Quais são os efeitos do diagnóstico banalizado e as drogas que são ministradas às crianças, muitas vezes, tão pequenas? O que essa urgência em dar um nome àquilo que não há, está dizendo da subjetividade de nossa época?
A notícia de que um bebê está a caminho significa uma série de mudanças na vida de um casal e no meio onde estão inseridos. Há uma preocupação com a chegada desse filho, e o planejamento quanto ao lugar que este filho vai ocupar, na casa e na vida. A gestação também é um período de mudanças biopsicossociais e é muito singular a maneira como cada um vai vivenciar essas experiências. O próprio parto é um momento de grandes receios e que tem a força de mobilizar grandes níveis de angústia. O parto pode ser até, em alguns casos, curto em tempo cronológico, mas é longo em vivências e expectativas, pois é a partir do parto que mãe e filho vão poder finalmente se encontrar frente a frente. É nesse momento do nascimento do filho que a mãe se depara com o estranho e sofre com a morte do filho idealizado.
Temos, hoje em dia, uma série de nomes para tentar dar conta do que é isso que acontece na infância e que é tão enigmático para o adulto. Os diagnósticos de TEA, TOD, TDAH entre outros crescem em proporções exageradas e preocupantes e a cada ano mais famílias preocupam-se com a possibilidade de seus filhos terem algum tipo dos ditos “transtornos mentais”.
Existem alguns profissionais capazes de fazer um diagnóstico responsável e criterioso, o que enlaça com a possibilidade dos cuidadores de questionar o saber médico, muitas vezes parecendo autoritário e absoluto. Médicos não detém a verdade e a razão e o vínculo estabelecido deve ser de acolhimento, respeitando as dúvidas e anseios dos sujeitos envolvidos, mas a realidade do que acontece, muitas vezes, é a instauração de uma confusão de línguas que legitima o imaginário sufocante de que essa criança, por ter um diagnóstico, está fadada ao fracasso ou que não vai ser capaz de fazer nada na vida.
O diagnóstico é importante quando apoiado na subjetividade e não apenas nas observações estereotípicas de um indivíduo. Se o médico não olha para a sua cara, te dá uma receita com trocentos medicamentos, fuja! Por quê, mesmo quando corretamente diagnosticado, é importante que a singularidade do sujeito seja preservada. Quando um pai ou uma mãe chega até mim dizendo que seu filho é autista, eu pergunto: “e o que mais?” Não pode ser que a existência do seu filho seja reduzida a isso, não é?

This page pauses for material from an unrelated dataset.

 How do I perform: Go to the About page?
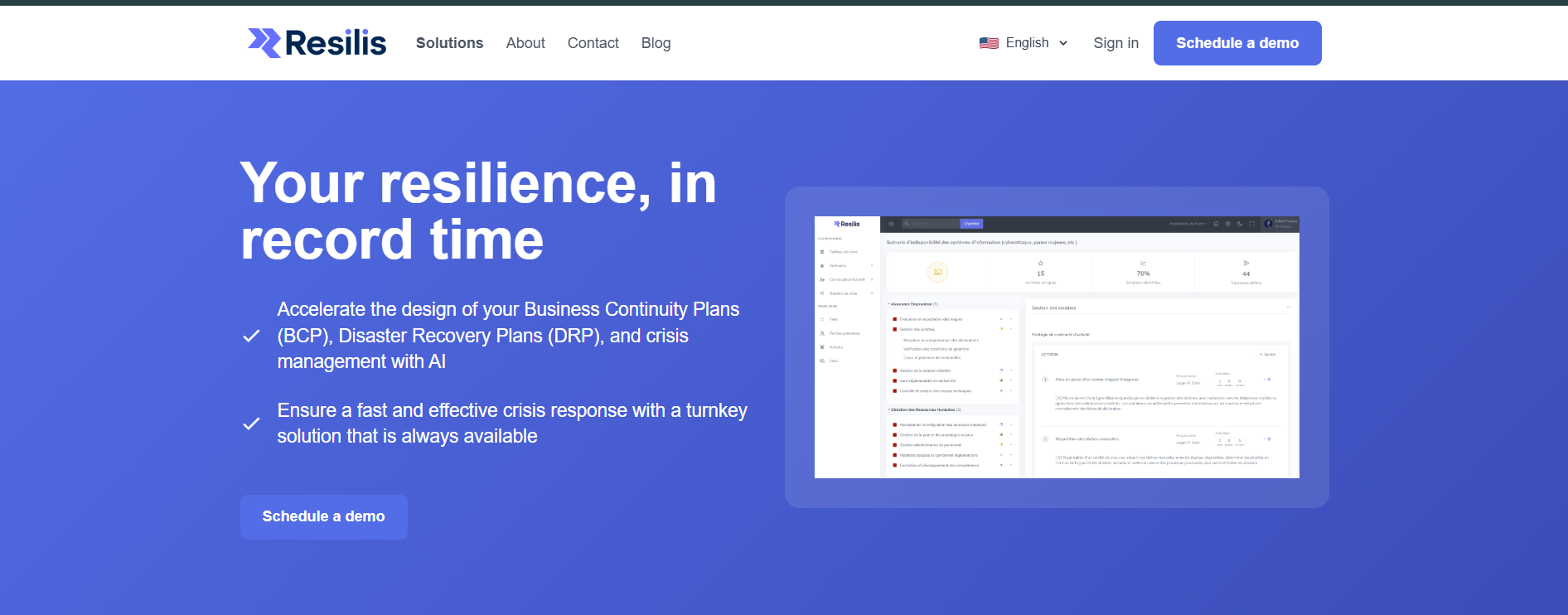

Temos hoje uma demanda absurda pela produtividade o tempo inteiro, e todos esses imperativos recaem sobre a família de uma maneira que pais e mães, exaustos, acreditam que tem que dar conta de tudo, e que o filho também tem que dar conta de tudo e saber as coisas por si mesmo. Nesse cenário, a subjetividade, aquilo que é único de cada um de nós, está enfraquecida, e o que ganha destaque é um excesso sem limites que causa desconforto e angústia em todos. Não por um acaso, aparecem aí toda a sorte de especialistas para dizer o que fazer com essa angústia, como se houvesse uma compreensão que mães e pais não são capazes de assumir sozinhos a humanização de seus filhos. Assoberbados por uma série de exigências e de regras a seguir para serem bons pais, a parentalidade torna-se uma tarefa demasiado exaustiva e idealizada, como se não pudessem falhar, como se pais e mães fossem máquinas e não seres humanos.
Abordar a parentalidade a partir da psicanálise visa colocar em primeiro plano a importância de escutar, de um lado, como a angústia do fenômeno parental emerge em cada sujeito e, de outro, as respostas que a cultura de nossa época tem produzido diante desse fenômeno.
A aposta de um psicanalista é que a singularidade do sujeito humano não é diagnosticável. O sujeito é desejante e atravessado pela cultura de sua época, e a contribuição da psicanálise em tempos de ideais e imperativos autoritários permanece sendo o resgate da subjetividade, de valorizar aquilo que é único em cada um de nós. Cada um tem o seu modo de gozar, de amar, e de desejar.